By T S • November 22, 2014
What to do when someone you know has problems with drugs
If you have a suspicion that a family member or a friend has an addiction or a drug problem, consider the following few tips of what you could do to help:
- Speak up about the issue. Speak to the attorney about concerns, offer help in the form of support, and do your best to not show that you are being judgmental. This comes with a caveat as you need to be a little judgmental to speak up, but you can do it in a way that shows that you care for them and accept them even though there is a problem. Earlier addressing of the problem means that the drug addiction could be treated and possibly nipped in the bud better to keep it from destroying their career in law. Do not wait for rock bottom! Speak now and do not hold your peace! You might know that you should be ready for excuses as well as flat out denial. You could consider listing examples of specific times when your friend or loved one has demonstrated behavior which has you worried and concerned.

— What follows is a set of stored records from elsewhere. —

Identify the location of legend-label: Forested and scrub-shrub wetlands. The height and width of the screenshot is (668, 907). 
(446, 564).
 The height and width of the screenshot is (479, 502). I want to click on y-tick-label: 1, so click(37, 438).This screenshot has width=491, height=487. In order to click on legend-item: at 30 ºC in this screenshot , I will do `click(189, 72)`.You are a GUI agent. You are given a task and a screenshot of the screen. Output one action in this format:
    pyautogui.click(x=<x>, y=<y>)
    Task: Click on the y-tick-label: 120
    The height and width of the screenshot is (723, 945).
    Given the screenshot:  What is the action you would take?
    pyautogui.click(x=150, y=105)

- Do not try to carry their entire load, helping means you have to still care for your own needs. Do not become so entrenched in the addiction problems of someone else that you fail to address your own physical and emotional needs. By making sure people are around in your life that can also speak to as well as lean on and get support, you will keep yourself safe. Do not allow yourself to yourself be put into any compromising or dangerous situations, either.
- Do not blame yourself for their issues. Lend support to them without taking the problems on yourself. Offer encouragement and encourage treatment. Realize that you cannot force someone to change and an addiction is not an easy thing to beat, nor does an addict always realize or believe they have an addiction. You also cannot control their decisions. Tell them that you them and that as they accept their responsibility, they’ll be on the path to beating it.

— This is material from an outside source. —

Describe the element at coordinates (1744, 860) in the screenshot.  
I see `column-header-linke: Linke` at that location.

- Don’t try to threaten, punish, preach or bribe.
- Don’t try out for the job of martyr. Do not use emotional appeals which may increase emotions of compulsion and guilt that prompt more drug-use.

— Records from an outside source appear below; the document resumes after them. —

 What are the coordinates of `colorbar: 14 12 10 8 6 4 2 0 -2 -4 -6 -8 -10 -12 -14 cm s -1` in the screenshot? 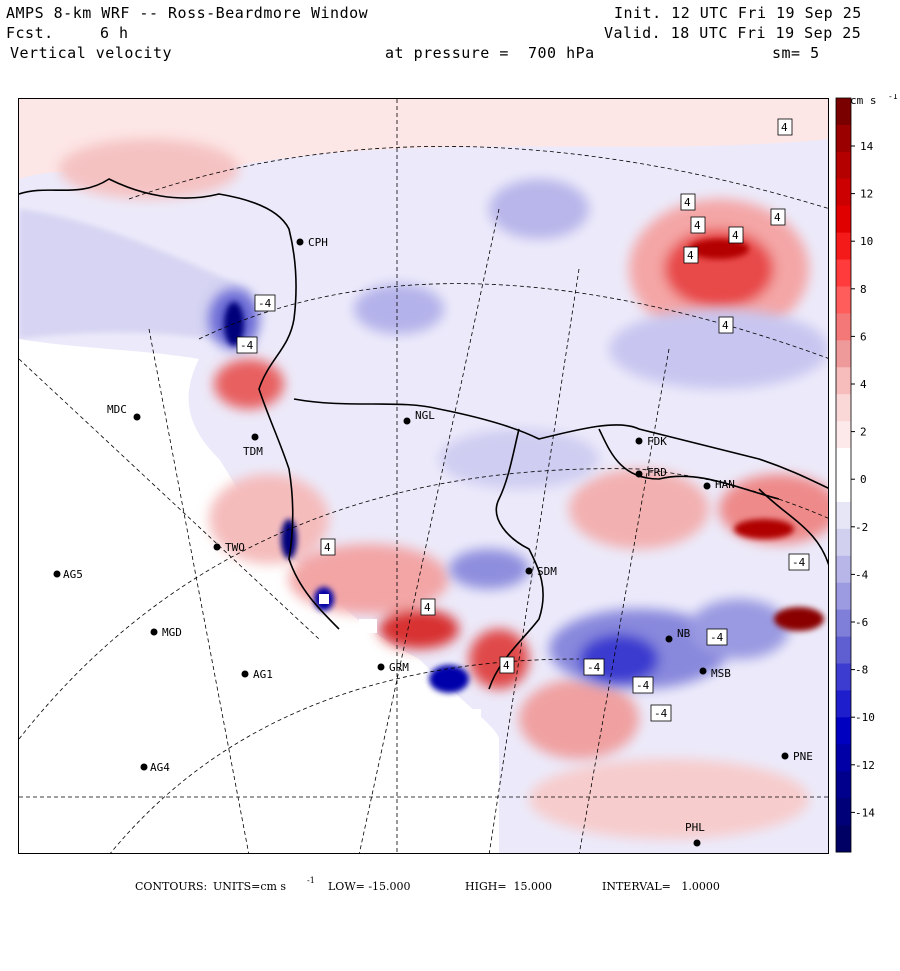 It's located at (866, 474).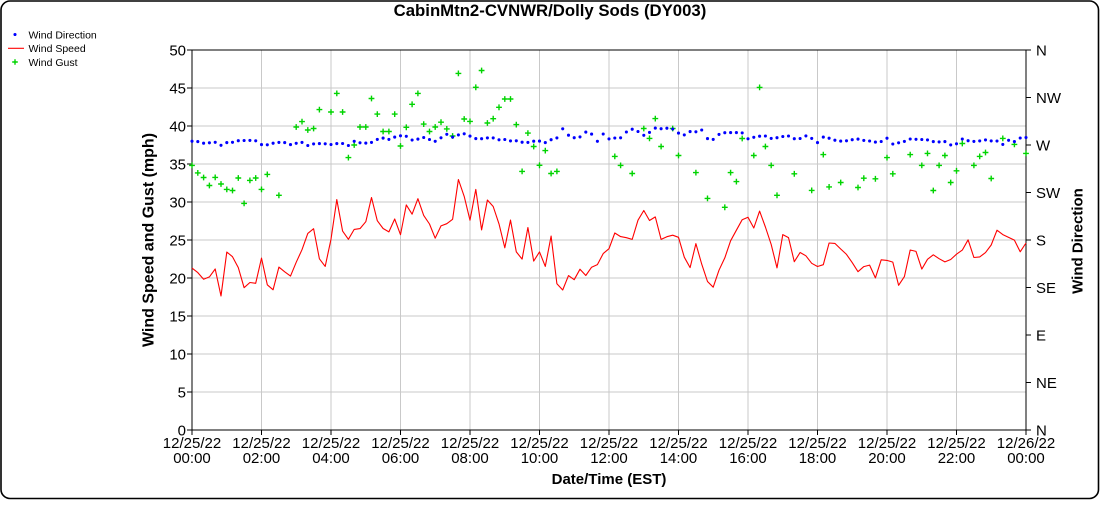 The height and width of the screenshot is (505, 1100). I want to click on svg-text: 12/26/22, so click(1026, 444).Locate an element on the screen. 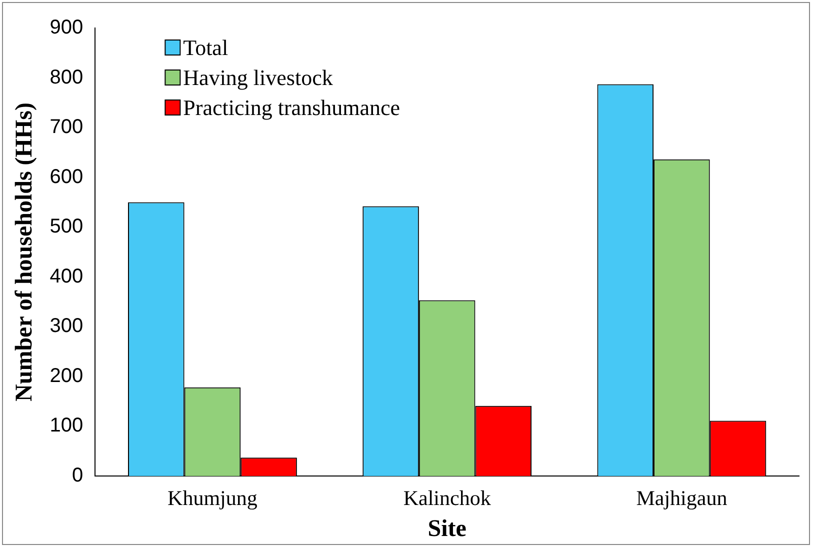  y-tick-label: 300 is located at coordinates (67, 326).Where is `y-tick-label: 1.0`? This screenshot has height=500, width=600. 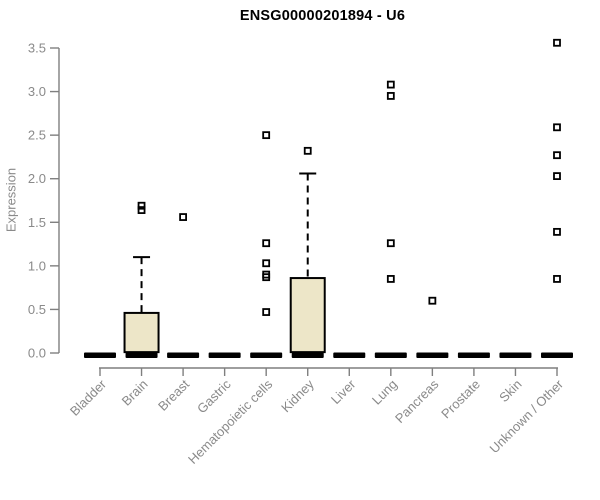 y-tick-label: 1.0 is located at coordinates (37, 266).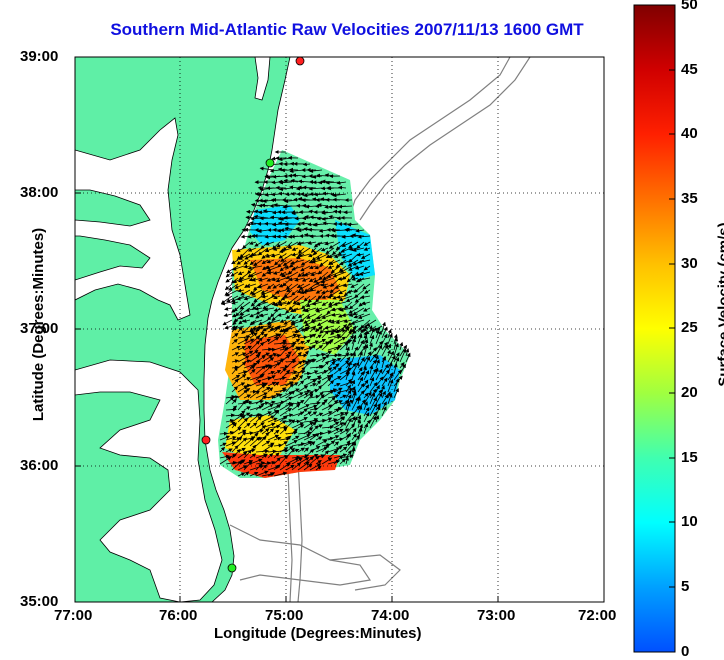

- Don’t make excuses or cover up for the abuser. While you should consider their career and not attempt to be vindictive or invite punishment or sanction, etc, you should also not attempt to shield your friend or loved one from consequences that stem from drug addiction behavior.
- Don’t take over responsibilities which would leave feeling less. A good attorney needs to be busy to feel worthwhile.
- Don’t throw out or hide drugs unless they ask you to do it. Some loved ones or colleagues will request that someone they trust take charge of certain types of prescription medication in order to keep them from being tempted into an abusive situation.
- Don’t argue when a person is under the influence.
- Don’t feel responsible or guilty for their behavior.